PAGE EXTRACT -
Editor: Yuyutsu RD Sharma

ISBN: 81-9393-676-0 (978-81-939367-6-4)

110 pages, 63 poems

Copyright: @ Carrie Magness Radna

Cover design: Tarun Saxena / Graphical House

Cover photo: Carrie Magness Radna

Author photo: Carrie Magness Radna

8 reviews for In The Blue Hour

  1. admin

    Beauty, love, and melancholy are Carrie Magness Radna’s themes. Her soft and gentle voice is elegiac. At their best, her poems present memorable images and metaphors that transcend our tragic limits. She might be called Keatsian in that her best poems convince readers that truth and beauty are one “and all [we] know and need to know.” For example, ‘In the sky,’ a love poem spoken to her partner in the morning, imagines the need to restore the beauty of the blown lights of the heavens. As it starts to move to its conclusion, Radna describes glories of the natural world and the flight of herself and her lover:

    I woke up in the morning fog, sweet and fragrant berry-green;

    … loose invisible, silver threads were hidden in the queue

    In the sky vast and unending like love should be, …

    Below the sky we could fly in our minds

    And repair the cracks no one else could see.

    Impressed by the paradox that the imaginatively true is not the truth of reality a reader might think of the lines of Juan Ramon Jiminez translated by James Wright:

    … how lovely, how lovely

    Truth even if it is not real, how lovely.

    Mike Graves, author of A Prayer for the Less VIOLENT Offenders: The Selected Poems of Mike Graves

  2. admin

    Carrie Magness Radna’s In the Blue Hour is a fine book of poetry, which at times sounds like the blues, especially when it sings of the city dwellers, the lines unrushed and precise:

    “Streets are now bluer. The windows, colored either in butter or goldenrod, are bleeding their light as mist from architectural honeycombs;

    The lights from street level explode like hot magma—cars speed on, double time . . .”

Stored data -
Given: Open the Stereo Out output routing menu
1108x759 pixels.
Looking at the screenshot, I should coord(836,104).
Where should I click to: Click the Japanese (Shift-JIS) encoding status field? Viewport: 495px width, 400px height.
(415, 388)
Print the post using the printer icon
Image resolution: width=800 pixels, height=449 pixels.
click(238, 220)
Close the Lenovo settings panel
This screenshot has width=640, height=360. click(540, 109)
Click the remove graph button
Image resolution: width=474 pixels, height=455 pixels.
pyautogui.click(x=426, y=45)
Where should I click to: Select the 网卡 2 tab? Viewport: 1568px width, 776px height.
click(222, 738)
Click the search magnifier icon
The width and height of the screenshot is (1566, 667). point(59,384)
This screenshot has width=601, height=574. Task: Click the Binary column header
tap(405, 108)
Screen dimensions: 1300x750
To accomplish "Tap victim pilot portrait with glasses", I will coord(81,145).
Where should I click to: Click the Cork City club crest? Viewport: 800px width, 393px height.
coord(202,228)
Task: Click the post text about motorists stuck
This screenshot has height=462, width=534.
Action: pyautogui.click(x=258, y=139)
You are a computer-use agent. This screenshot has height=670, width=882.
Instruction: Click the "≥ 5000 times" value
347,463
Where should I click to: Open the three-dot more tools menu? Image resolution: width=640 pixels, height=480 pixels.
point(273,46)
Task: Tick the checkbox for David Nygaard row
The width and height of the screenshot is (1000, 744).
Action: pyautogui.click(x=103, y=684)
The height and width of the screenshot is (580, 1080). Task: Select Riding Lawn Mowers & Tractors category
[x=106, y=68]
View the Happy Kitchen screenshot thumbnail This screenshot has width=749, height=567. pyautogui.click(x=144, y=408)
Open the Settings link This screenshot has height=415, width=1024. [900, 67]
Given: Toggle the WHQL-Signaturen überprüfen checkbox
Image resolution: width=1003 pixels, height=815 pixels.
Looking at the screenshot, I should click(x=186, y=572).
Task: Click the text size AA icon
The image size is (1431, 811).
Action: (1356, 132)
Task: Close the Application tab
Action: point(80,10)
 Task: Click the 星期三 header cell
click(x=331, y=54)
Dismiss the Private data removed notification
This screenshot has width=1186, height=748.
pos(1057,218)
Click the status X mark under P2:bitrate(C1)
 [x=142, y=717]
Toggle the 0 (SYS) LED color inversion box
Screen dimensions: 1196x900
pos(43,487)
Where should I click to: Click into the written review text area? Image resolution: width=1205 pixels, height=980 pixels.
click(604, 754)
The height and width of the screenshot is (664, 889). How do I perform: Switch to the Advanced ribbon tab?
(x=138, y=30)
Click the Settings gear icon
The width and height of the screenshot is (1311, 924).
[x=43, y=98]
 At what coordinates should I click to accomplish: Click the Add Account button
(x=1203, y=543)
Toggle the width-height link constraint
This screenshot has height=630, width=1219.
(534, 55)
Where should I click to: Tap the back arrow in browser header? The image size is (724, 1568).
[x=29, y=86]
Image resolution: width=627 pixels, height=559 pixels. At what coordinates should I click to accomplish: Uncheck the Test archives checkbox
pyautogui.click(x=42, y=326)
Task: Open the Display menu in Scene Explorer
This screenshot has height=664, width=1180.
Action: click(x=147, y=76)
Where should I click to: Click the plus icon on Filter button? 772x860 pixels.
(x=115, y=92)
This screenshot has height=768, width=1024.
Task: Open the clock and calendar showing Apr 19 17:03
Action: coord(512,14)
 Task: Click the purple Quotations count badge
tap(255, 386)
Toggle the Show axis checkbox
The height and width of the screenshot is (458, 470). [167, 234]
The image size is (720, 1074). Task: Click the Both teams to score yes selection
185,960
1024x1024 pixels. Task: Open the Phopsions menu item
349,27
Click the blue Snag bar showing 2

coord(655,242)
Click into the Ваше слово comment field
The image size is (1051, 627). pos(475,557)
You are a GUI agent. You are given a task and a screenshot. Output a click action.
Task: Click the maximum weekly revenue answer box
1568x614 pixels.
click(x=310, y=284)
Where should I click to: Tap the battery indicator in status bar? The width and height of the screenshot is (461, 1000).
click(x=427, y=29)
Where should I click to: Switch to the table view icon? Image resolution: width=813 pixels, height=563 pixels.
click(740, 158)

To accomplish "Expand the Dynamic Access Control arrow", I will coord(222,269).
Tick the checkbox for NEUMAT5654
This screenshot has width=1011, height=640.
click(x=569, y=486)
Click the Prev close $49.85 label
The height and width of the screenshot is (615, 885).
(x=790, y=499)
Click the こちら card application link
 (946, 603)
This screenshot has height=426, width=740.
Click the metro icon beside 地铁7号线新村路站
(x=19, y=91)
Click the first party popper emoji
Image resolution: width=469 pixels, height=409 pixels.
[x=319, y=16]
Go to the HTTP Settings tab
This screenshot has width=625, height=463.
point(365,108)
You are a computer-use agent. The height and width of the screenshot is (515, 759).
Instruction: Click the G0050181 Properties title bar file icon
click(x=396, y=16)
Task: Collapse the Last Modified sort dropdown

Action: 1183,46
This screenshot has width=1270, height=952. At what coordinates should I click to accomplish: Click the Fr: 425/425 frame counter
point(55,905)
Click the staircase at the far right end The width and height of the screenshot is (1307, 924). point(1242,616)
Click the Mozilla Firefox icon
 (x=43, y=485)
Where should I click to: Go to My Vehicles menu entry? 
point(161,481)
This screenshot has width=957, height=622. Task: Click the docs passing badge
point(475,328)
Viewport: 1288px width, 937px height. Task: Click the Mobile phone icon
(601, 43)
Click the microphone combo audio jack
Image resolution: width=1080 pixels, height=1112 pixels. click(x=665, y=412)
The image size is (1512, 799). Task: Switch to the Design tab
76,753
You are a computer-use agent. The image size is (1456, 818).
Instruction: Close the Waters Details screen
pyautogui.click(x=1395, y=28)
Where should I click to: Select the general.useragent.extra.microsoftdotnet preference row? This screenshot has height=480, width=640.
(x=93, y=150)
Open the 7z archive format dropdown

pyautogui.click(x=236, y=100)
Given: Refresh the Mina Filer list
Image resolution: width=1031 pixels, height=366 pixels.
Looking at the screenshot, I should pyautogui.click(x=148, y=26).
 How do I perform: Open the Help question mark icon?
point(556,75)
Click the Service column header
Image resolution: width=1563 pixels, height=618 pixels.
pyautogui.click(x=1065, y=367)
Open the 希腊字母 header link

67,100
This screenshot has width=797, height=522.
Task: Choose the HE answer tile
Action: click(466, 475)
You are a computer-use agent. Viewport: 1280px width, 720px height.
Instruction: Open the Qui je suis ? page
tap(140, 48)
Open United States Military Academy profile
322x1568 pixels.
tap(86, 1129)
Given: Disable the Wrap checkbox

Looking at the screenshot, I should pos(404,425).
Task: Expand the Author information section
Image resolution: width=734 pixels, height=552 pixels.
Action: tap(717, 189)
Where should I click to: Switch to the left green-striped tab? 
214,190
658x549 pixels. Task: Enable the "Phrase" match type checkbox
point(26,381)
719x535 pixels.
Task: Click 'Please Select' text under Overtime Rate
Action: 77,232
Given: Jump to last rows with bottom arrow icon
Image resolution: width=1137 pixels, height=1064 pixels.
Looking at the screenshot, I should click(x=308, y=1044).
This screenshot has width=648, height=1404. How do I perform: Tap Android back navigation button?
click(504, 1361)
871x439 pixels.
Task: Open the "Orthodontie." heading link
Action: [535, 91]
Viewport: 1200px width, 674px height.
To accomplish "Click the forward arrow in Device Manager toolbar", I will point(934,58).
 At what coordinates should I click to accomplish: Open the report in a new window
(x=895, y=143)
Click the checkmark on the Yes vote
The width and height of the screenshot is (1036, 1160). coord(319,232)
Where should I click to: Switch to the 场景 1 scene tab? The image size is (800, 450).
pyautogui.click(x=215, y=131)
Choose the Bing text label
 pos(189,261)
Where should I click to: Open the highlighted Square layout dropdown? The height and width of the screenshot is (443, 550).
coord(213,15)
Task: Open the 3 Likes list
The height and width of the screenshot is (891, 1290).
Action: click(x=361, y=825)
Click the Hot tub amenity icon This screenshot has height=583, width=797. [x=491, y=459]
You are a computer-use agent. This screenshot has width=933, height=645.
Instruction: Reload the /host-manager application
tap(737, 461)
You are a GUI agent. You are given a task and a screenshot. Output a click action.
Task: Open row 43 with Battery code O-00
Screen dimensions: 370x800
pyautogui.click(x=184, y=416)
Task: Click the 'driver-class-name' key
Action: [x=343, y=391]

BRIEF 1 - According to the book page, who did the cover design?
BRIEF 2 - Using the book page, mark each statement yes or no and quote the words that decide it: (a) The book contains 63 poems. (b) The cover photo is credited to Tarun Saxena. (c) The first review likens Radna to Keats.

SOLUTION 1 - Tarun Saxena / Graphical House

SOLUTION 2 -
(a) Yes: "110 pages, 63 poems"
(b) No: "Cover photo: Carrie Magness Radna"
(c) Yes: "She might be called Keatsian"